Developer Content

As one of the most active big data projects, Flink has been a top project of the Apache Software Foundation for eight years.

Apache Flink is a real-time big data analysis engine, which supports the streaming batch execution mode and can be seamlessly connected with the Hadoop ecosystem. In 2014, it was accepted as an Apache incubator project. Only a few months later, it became the top project of Apache.

For Flink, Alibaba has a very suitable streaming scenario. As the leading force of Flink, Alibaba began to research Flink in 2015, and launched Flink in the search scene for the first time in 2016. At the same time, Alibaba has made a lot of modifications and improvements to Flink to adapt it to large-scale business scenarios.
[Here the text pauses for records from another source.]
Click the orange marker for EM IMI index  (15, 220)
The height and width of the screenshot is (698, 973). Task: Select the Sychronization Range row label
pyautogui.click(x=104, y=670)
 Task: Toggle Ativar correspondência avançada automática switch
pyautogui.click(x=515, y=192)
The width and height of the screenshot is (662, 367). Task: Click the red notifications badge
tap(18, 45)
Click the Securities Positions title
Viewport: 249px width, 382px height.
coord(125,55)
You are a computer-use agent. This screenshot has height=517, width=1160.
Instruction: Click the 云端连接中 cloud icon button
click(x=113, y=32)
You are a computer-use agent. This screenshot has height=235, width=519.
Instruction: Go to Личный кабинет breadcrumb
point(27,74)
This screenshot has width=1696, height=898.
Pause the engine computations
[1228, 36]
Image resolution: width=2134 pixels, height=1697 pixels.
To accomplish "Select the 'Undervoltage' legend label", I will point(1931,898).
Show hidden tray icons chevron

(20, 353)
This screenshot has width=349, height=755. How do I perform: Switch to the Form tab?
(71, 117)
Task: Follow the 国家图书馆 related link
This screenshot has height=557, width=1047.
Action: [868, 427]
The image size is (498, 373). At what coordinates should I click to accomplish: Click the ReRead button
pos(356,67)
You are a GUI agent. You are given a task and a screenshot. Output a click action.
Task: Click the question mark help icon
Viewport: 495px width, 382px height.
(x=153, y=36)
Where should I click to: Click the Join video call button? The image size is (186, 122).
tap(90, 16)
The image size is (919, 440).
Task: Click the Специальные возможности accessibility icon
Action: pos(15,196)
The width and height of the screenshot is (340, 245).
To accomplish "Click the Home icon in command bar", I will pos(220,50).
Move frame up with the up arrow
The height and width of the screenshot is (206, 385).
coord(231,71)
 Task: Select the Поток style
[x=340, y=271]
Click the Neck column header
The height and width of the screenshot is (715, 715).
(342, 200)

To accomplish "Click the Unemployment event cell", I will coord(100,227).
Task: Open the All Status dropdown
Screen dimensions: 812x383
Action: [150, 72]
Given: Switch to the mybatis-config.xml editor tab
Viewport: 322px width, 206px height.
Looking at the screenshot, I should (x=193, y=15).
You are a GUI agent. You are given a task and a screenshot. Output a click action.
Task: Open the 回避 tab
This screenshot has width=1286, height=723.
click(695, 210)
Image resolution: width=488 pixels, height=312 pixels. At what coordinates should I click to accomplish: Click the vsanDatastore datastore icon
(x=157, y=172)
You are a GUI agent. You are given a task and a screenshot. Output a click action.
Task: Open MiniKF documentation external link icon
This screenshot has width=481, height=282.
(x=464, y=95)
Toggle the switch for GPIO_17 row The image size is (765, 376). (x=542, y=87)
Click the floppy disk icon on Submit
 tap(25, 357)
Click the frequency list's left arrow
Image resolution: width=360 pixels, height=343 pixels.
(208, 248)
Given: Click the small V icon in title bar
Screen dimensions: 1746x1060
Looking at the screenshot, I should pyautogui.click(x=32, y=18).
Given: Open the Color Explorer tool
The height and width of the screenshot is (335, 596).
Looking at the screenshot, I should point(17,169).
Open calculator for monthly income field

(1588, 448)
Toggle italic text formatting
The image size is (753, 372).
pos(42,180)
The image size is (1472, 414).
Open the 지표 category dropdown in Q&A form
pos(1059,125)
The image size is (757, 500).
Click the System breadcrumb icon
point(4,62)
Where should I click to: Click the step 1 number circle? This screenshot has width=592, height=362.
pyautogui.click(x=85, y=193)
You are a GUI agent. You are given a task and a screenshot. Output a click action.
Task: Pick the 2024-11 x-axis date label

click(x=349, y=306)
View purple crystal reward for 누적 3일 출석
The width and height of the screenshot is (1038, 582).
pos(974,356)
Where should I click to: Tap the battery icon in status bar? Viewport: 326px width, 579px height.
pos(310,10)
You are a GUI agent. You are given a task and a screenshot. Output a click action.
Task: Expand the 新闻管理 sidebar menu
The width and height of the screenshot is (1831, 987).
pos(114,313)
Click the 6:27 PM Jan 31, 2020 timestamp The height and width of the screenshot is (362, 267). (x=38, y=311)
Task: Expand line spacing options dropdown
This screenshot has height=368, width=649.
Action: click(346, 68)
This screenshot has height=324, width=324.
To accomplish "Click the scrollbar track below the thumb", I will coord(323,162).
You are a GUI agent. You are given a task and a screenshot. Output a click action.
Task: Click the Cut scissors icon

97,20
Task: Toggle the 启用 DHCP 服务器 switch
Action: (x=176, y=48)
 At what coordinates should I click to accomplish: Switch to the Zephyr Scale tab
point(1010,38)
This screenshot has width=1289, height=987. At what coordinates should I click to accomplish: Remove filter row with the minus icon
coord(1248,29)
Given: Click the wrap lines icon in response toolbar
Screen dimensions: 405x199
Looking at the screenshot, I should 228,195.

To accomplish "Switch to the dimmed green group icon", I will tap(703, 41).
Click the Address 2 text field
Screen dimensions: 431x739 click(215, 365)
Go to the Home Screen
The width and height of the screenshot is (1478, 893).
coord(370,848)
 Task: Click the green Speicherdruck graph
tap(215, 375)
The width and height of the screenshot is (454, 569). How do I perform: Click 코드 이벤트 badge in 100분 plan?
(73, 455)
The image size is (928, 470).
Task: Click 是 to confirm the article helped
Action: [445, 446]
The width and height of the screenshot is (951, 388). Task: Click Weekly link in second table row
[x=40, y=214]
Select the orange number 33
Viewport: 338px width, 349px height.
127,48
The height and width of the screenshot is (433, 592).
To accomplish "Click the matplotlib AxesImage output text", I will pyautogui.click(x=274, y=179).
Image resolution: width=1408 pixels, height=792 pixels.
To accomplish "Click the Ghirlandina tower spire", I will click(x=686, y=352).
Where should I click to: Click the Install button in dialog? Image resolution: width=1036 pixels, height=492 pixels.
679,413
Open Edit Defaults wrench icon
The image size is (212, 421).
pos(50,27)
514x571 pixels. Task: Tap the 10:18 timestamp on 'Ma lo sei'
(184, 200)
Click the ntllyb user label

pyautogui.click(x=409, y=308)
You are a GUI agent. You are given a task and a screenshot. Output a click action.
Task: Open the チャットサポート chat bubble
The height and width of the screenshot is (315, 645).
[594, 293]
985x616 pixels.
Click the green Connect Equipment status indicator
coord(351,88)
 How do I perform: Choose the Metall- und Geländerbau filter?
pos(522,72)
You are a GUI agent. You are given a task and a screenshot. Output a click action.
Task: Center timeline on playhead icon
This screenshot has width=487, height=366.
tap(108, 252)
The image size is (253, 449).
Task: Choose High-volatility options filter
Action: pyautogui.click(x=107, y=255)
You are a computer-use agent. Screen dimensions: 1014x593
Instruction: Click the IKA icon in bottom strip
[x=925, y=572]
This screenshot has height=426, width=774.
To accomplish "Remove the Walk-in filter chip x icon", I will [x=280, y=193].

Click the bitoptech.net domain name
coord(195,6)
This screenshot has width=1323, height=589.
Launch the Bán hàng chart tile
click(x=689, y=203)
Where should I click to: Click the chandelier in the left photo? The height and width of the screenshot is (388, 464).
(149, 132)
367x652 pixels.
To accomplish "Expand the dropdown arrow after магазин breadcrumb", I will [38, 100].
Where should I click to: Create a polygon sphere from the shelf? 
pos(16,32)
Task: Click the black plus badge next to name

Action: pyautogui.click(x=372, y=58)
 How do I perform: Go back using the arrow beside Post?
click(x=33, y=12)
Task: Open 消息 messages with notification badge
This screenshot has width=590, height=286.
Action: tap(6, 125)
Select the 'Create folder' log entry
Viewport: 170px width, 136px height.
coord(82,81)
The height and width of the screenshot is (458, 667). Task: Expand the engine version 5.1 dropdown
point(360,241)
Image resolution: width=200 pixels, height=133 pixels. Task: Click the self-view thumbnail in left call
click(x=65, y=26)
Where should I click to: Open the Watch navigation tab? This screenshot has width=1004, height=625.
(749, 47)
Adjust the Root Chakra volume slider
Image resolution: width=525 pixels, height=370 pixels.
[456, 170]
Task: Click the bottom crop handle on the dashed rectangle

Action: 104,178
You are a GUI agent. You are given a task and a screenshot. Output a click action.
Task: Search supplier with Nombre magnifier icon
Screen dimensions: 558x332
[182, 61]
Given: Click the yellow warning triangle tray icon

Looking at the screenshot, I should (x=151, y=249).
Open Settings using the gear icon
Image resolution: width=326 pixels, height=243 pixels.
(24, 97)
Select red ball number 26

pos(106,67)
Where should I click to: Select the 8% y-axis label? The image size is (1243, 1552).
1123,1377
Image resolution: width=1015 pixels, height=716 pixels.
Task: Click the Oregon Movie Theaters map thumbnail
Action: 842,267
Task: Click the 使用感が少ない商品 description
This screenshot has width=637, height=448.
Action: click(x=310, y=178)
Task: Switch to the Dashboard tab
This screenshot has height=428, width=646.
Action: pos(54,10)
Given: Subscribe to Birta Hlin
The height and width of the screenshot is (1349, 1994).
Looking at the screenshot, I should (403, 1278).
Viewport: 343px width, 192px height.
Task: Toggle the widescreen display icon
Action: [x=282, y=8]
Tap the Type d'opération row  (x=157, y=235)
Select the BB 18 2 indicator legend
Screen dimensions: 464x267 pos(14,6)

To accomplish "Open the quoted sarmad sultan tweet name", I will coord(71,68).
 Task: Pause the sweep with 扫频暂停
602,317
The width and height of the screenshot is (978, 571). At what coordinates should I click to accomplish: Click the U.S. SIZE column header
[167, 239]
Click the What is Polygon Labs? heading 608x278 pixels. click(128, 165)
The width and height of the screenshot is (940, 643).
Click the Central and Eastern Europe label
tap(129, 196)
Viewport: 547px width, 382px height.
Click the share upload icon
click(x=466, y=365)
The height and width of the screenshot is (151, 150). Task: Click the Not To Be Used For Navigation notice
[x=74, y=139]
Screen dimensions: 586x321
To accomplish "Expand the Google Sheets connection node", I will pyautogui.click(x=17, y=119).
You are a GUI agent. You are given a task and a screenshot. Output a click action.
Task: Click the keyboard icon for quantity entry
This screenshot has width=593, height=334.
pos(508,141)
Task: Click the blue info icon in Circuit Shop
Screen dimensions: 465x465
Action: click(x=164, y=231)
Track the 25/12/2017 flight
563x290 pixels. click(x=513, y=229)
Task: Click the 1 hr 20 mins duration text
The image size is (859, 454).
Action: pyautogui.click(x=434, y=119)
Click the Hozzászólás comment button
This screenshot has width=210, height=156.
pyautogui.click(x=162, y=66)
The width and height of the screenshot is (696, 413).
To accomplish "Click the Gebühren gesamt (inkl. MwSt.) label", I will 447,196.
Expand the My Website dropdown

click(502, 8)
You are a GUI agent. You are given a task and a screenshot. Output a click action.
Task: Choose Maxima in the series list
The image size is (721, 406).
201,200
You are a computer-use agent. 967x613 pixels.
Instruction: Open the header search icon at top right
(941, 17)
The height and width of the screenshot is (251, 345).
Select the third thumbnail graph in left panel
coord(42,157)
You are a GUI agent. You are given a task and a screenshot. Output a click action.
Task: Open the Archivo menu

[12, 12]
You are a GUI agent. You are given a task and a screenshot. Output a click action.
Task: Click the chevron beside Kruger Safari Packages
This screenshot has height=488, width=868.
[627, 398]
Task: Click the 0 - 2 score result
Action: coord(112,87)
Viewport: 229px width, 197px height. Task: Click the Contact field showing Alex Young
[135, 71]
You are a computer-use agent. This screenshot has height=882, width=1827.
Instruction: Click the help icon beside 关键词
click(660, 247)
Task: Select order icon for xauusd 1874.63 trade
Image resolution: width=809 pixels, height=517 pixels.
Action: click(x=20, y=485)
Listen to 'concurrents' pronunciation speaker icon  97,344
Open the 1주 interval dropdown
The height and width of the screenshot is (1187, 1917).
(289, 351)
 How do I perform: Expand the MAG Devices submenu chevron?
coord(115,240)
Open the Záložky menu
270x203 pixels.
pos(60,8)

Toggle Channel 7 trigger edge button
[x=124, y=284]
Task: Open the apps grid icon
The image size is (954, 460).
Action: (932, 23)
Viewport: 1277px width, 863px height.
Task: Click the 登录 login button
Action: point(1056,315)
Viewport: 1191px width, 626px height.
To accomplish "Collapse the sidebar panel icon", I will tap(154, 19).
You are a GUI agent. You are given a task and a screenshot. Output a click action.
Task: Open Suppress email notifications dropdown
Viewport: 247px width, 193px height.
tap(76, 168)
In 2017, Alibaba has become the largest user of Flink community, and the Flink team has reached hundreds of people. Some of these early improvements have been explained in Alibaba's 2018 article "Is Flink Enough Strong? Alibaba said: Not Enough.".

In 2019, Ali announced that it had acquired the enterprises behind Flink, and officially opened the internal Flink version of Blink, contributing more than a million lines of code, greatly promoting the healthy development of the community. In the Double 11 in 2021, the peak real-time computing carried by Flink reached 4 billion records per second, and the data volume reached 7 TB per second, which is equivalent to reading 5 million Xinhua Dictionaries in one second.

In recent years, Flink community has been continuously promoting at domestic and international technical conferences, which has enabled Flink to be widely adopted, and various application scenarios have become more extensive, with rapid ecological development. Flink has become powerful, and its design goal is no longer just a stream computing engine, but to enable most data analysts to build real-time data integration, analysis, risk control and online machine learning scenario solutions using Flink's streaming and batching API.

On November 26-27, 2022, Flink Forward Asia 2022 will be held online, which is an opportunity to summarize the important functions recently released. This time, Flink streaming data warehouse function is more mature, and CDC can also access multiple databases InfoQ took this opportunity to interview Wang Feng, the founder of Apache Flink Chinese community and the head of Alibaba's open source big data platform (don't ask), to understand the progress of Flink's core technology and understand Flink's future plans.

From stream computing to stream batch computing

After defeating Storm and Spark Streaming, Flink has become the only standard for stream computing, and there are no competitors in technology.

At the beginning of its birth, Flink was able to quickly defeat the previous generation stream computing engine Storm, relying on the core concept and characteristics of "stateful stream computing". Flink not only provides high-performance pure stream computing, but also provides users with accurate data consistency assurance through distributed consistency snapshot technology on the framework layer through two technologies: converged computing and state management. In Mo Wen's opinion, this is the key reason why Flink quickly became the new mainstream in the field of stream computing after its debut.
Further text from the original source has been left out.